Mathematics | Hypergeometric Distribution model

Last Updated : 09 Jan, 2024

Hypergeometric Distribution Model is used for estimating the number of faults initially resident in a program at the beginning of the test or debugging process based on the hypergeometric distribution. Let $C_i-1$ be the cumulative number of errors already detected so far by $t_1, t_2, ...., t_i-1$ , and let $$N_i$ be the number of newly detected errors by time $t_i$ . Assumptions:

A program initially contains m faults when the test phase starts.
A test is defined as a number of test instances which are couples of input data and output data. In other words, the collection of test operations performed in a day or a week is called a test instance. The test instances are denoted by $t_i$ for i = 1, 2, . . ., n.
Detected faults are not removed between test instances.

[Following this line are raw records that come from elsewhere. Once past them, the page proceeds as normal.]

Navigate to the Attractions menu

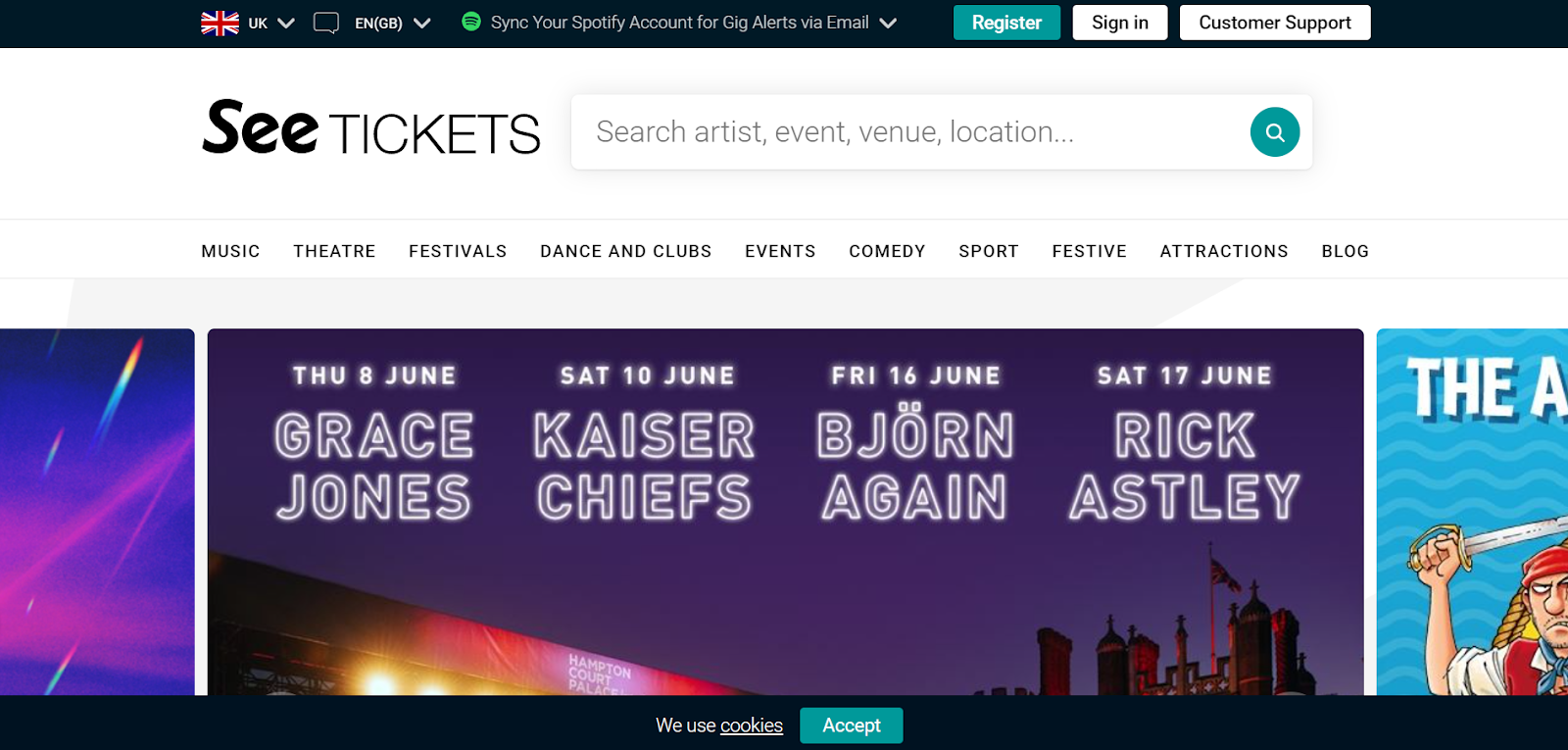(1224, 251)
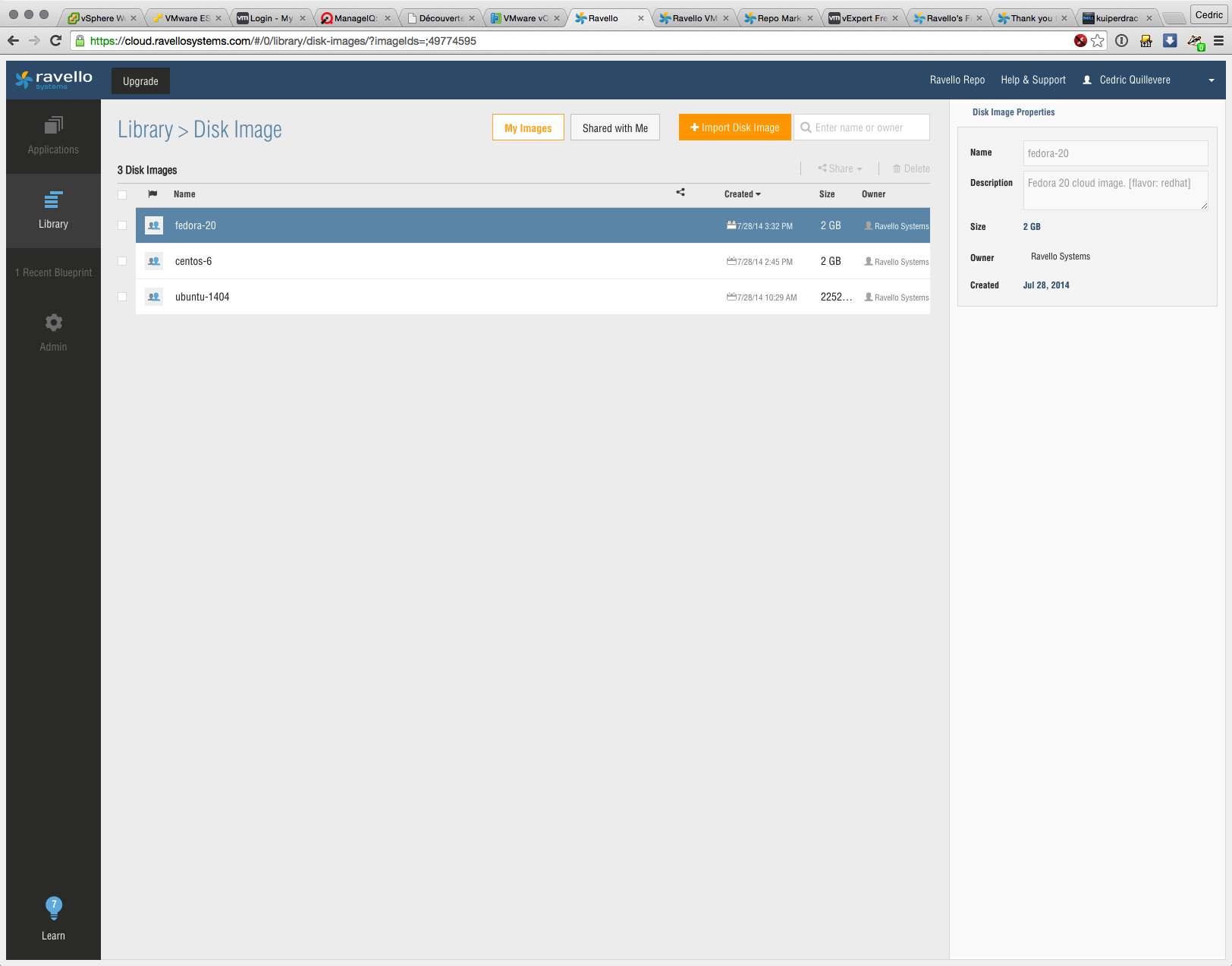Viewport: 1232px width, 966px height.
Task: Switch to Shared with Me tab
Action: [x=614, y=127]
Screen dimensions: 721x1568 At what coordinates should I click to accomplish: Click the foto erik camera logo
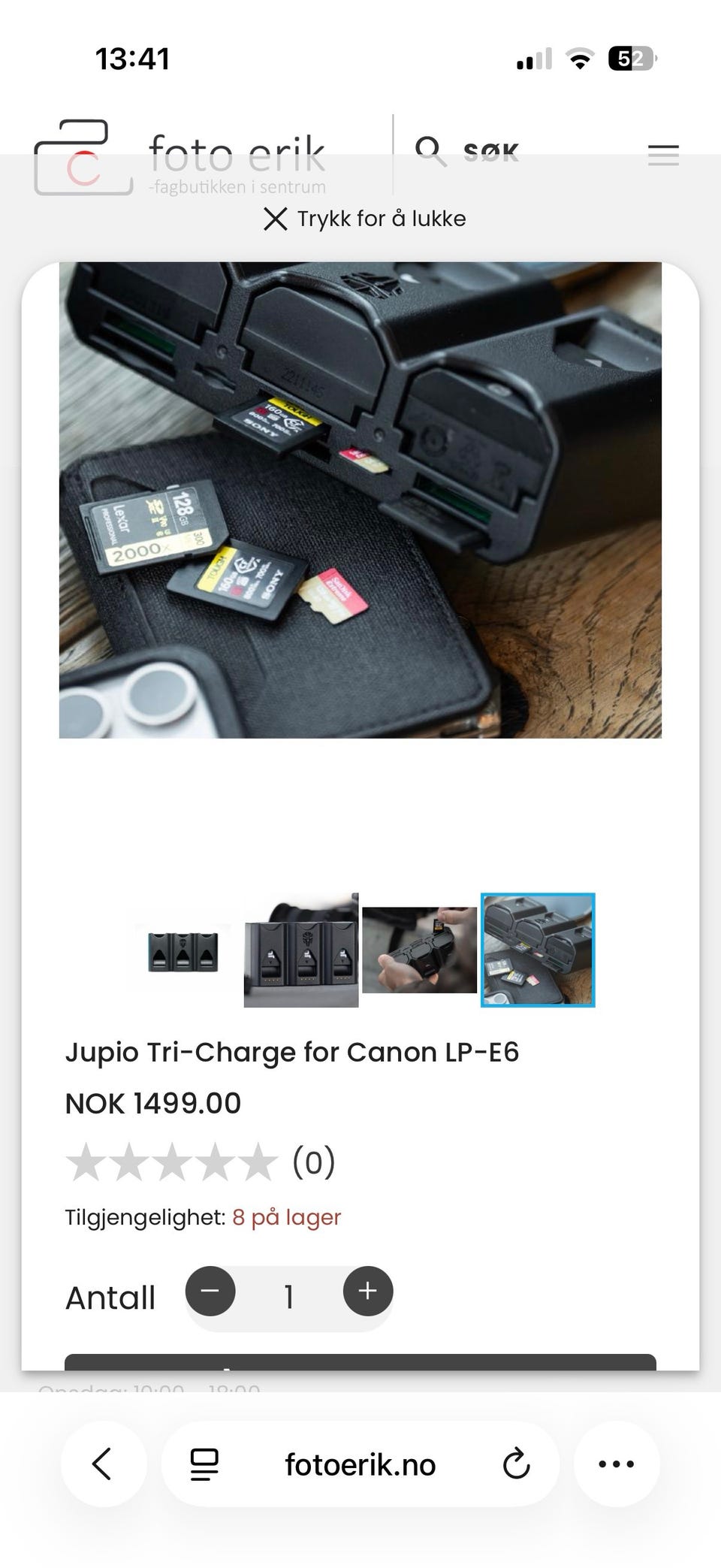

Therefore, from the latter assumption, the same faults can be experienced at several test instances. Let $W_i$ be the number of faults experienced by test instance $t_i$ . It should be noted that some of the $W_i$ faults may be those that are already counted in $C_i-1$ , and the remaining Wi faults account for the newly detected faults. If $n_i$ is an observed instance of $N_i$ , then we can see that $n_i \leq W_i$ . Each fault can be classified into one of two categories:

Newly discovered faults
Rediscovered faults

If we assume that the number of newly detected faults $N_i$ follows a hypergeometric distribution, then the probability of obtaining exactly $n_i$ newly detected faults among $W_i$ faults is,

$P(N_i=n_i)=\frac{\binom{m-C_{i-1}}{n_i}\binom{C_{i-1}}{W_i-n_i}}{\binom{m}{W_i}}$

where

$C_{i-1}= \Sigma_{k=1}^{i-1}n_k, \; C_0=0\; n_0=0$

and

$max\{0, W_i-C_{}i-1\}\leq n_i\leq max\{W_i, m-C_{i-1}\}$

for all i. Since $N_i$ is assumed to be hypergeometrically distributed, the expected number of newly detected faults during the interval $[t_{i-1}, t_i]$ is,

$E(N_i)=\frac{(m-C_i)W_i}{m}$